━━━ Text
Wear that Millennial Stamp with Pride

I want you to stop and consider something for a moment. Our generation is in a truly unique position in the history of the world. We are the first to have not only grown up with the Internet, but grown up on the Internet. This is the critical difference between us and everyone gone before us.

Call us the Millennials. Call us the next Lost Generation. But there is something more to us.

Ok, screw that headline.

After all, it is they that come up with the terms: we surf the Net. We cruise the Web. We are lost in Virtual Space, careening through the system of Tubes that constitute what is, to them, nothing more than an overly addictive game.

But it is not a game. One plays a game. We don’t “play” the Internet. It is as critical and ever-present in our modern environment as the grass beneath our toes or the atmosphere that holds us to it. It is not external—it is connected. It is not alternate reality, but another layer of reality itself.

Which is to say, the Internet is not something we use. It’s something we live—on it, inside it, alongside it, frolicking with it down memory lane, what have you—but it is an inescapable facet of our existence. We use the Internet to keep in touch with those both near and far, to organize, to research, to prepare. We plan with it, chart calendars on it, study, and dream through the wondrous expanse of its pages. Friends and enemies rise and fall online. Love and hate flourishes and dies in its expanse. Some of the greatest debates (and the tackiest) in the history of mankind are no doubt, out there, in the expanse of the Internet…Online, eternal, waiting.
━━━━━━
• Short problem 1: In the essay about millennials and the Internet, what is the critical difference between this generation and everyone before it?
• Short problem 2: Using the essay about millennials and the Internet, explain why the writer insists the Internet is not a game.
• Short problem 3: Write the next part of the essay about millennials and the Internet, picking up after its last sentence.
You won't need the lines that come after the essay.
━━━ Given material
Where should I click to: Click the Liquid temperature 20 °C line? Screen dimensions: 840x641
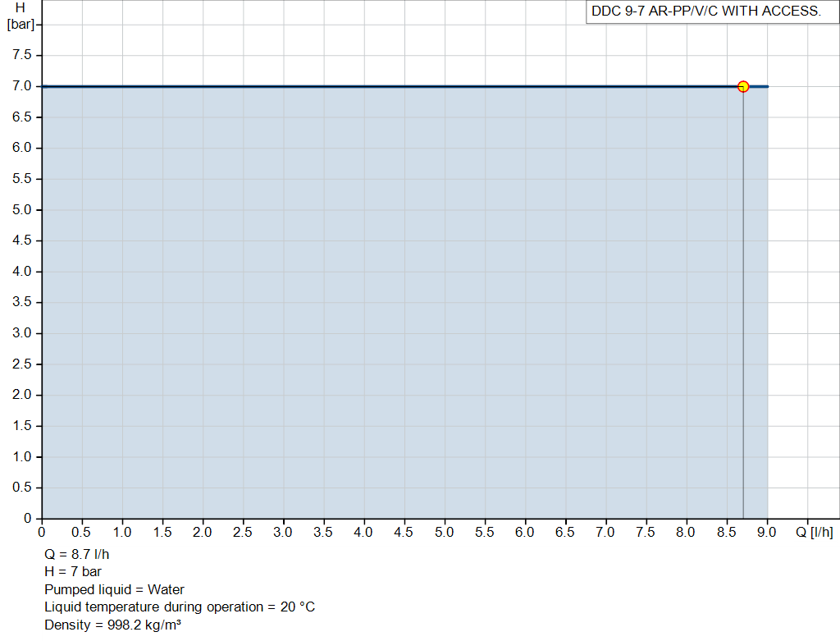click(180, 607)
━━━━━━
• Written response 1: They are the first to have not only grown up with the Internet, but grown up on the Internet.

• Written response 2: One plays a game, but this generation doesn't "play" the Internet. It is as critical and ever-present in the modern environment as the grass underfoot or the atmosphere. It is connected rather than external, and it is another layer of reality rather than an alternate one.

• Written response 3:
For us, the Internet has never been something we needed to “learn.” It is an evolution—another entity, sitting alongside us in the classroom, aging and lengthening before our eyes. It is continuous. In it, we grow, and through us, it grows. It is. It simply is.

What more need I say? The Net is a part of us. It’s not tacky sci-fi, not some Utopian paradise—it is, at its simplest, the collection of thoughts, ambitions, emotions, which embody Us. It is us. Let the history of mankind be writ large upon it.

And let the folks on it learn to start treating one another as equals. But hey, that’s just commonsense in facet of life, isn’t it?

…isn’t it?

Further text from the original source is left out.